Donald Sensing said...

Back in 2008 I posted, "Environmentalist religion explained."

Since I have a Master of Divinity I know a little bit about religion, and environmentalism definitely fits the bill.

boballab said...

For the "If 90% of doctors believed X causes cancer crowd" I got a question for you. Ever heard of Saccharin?

You see Saccharin was your AGW version of a cancer causing agent. The consensus of doctors believed it caused cancer due to tests in rats. So of course the FDA had those big warning labels slapped on everything. This caused people to stop buying some products and hurt sales of others. It also caused companies to spend billions searching for other sugar substitutes.

That was until 2000 when the government was forced to remove the warning labels when later studies done by other scientists (Saccharin deniers?) showed that the tests done on rats does not hold to Humans. The reason the rats got cancerous tumors? Because they were Rats and have a different body chemistry.

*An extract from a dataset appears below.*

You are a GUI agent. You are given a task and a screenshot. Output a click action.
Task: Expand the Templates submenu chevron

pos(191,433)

Of course it took 10 years for the EPA to stop dragging its feet over this:

WASHINGTON – The U.S. Environmental Protection Agency (EPA) has removed saccharin, a common artificial sweetener, and its salts from the agency’s list of hazardous substances. Saccharin is no longer considered a potential hazard to human health.
http://tiny.cc/bgqz3

Time to try a different analogy warmists to show that science works as a popularity contest.

Foobarista said...

One other element that is interesting is that the key to the predictions from climate science is computer simulations. In many ways, computer simulations are far more similar to how Aristotle analyzed the universe than the direct observational approach taken by Galileo: a complex "thought model" is created that is based on the knowledge of the day, a few inputs are fed into the "thought model", and predictions are produced.

The problem is few people understand that a computer simulation, particularly one with lots of poorly understood "weightings" to the analysis, is far more similar to an op-ed piece than anything resembling laboratory science. They're simply renderings into software of a bunch of opinions, some well-grounded, others likely quite debatable.

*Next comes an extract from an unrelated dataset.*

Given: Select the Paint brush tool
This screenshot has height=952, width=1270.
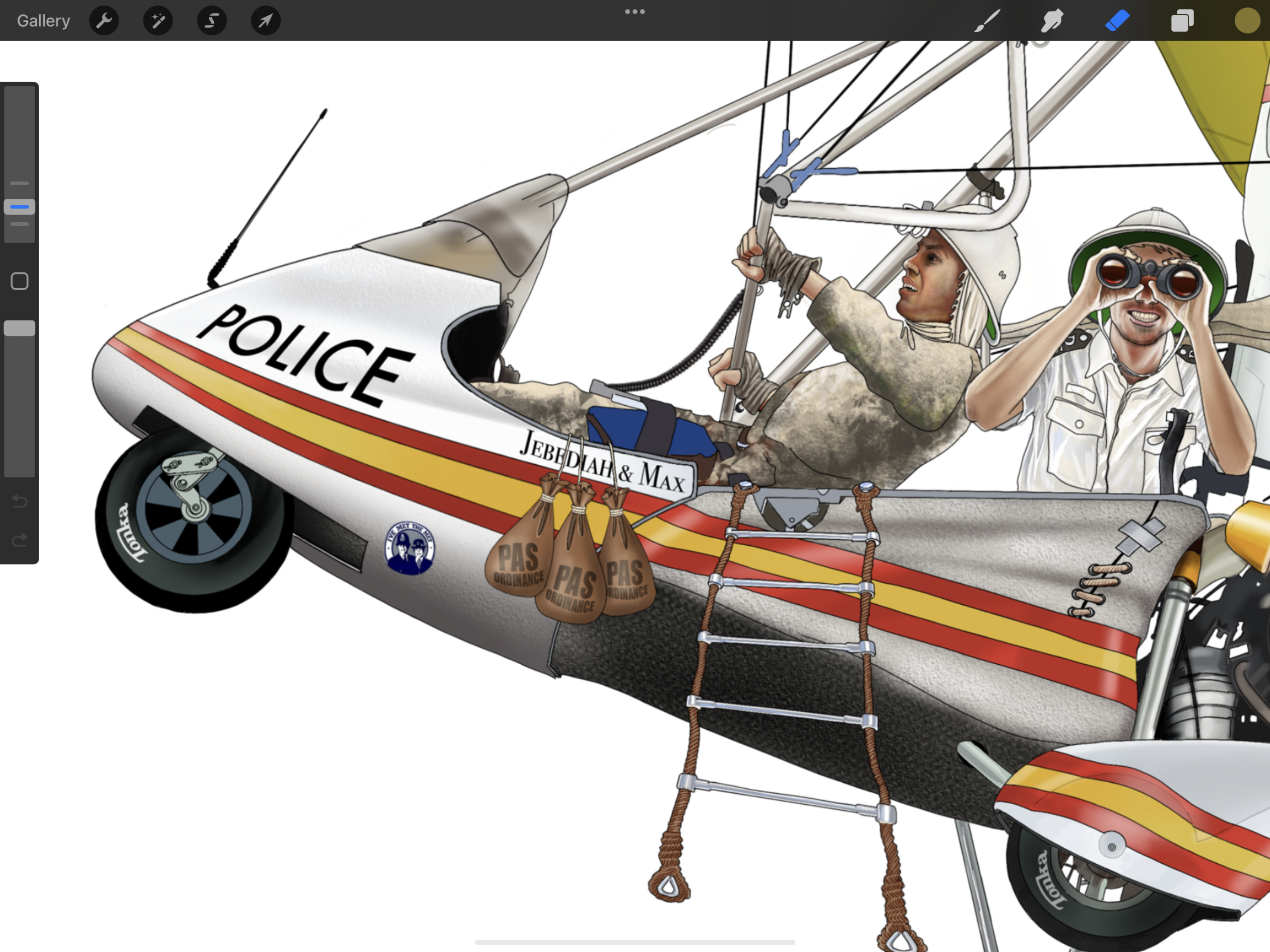Looking at the screenshot, I should point(987,21).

And the AGW sims fail the first test of a good sim: they can't predict the observed past. That is, when given inputs to, say, 1980, they can't predict the observed climate in 1981.

Martin said...

I can't remember reading from Fallows that is both original and valid for, oh, maybe 20 or 30 years.

Another clown who is important only becaus ethe "right" people say he is. You know, the same people who in 2008 told us that Obama is a genius.

Minicapt said...

Q. Did Thomas Watson say in the 1950s that he foresaw a market potential for only five electronic computers?
A. We believe the statement that you attribute to Thomas Watson is a misunderstanding of remarks made at IBM’s annual stockholders meeting on April 28, 1953. In referring specifically and only to the IBM 701 Electronic Data Processing Machine -- which had been introduced the year before as the company’s first production computer designed for scientific calculations -- Thomas Watson, Jr., told stockholders that “IBM had developed a paper plan for such a machine and took this paper plan across the country to some 20 concerns that we thought could use such a machine. I would like to tell you that the machine rents for between $12,000 and $18,000 a month, so it was not the type of thing that could be sold from place to place. But, as a result of our trip, on which we expected to get orders for five machines, we came home with orders for 18.”
Pg 26: http://www-03.ibm.com/ibm/history/documents/pdf/faq.pdf

Cheers

The Moderator said...

Fallows is another sad case, like Andrew Sullivan, of someone who once had a mind, but sold it for the life of a "progressive" Washington hack.

It seems weird that Perry brought up Galileo. The right analogy for "global warming" is from the 20th century, unfortunately: the ideology-driven pseudoscience of the totalitarian era.

Everyone should remember Lysenko and his phony crop miracles with "inheritance of acquired characteristics", and the mumbo-jumbo of "race" and "racial science" under Hitler. Environmentalism is another mutation of the socialist disease, grabbing power through lies and intimidation, while cloaking itself in the superficially "scientific" rhetoric of "experts."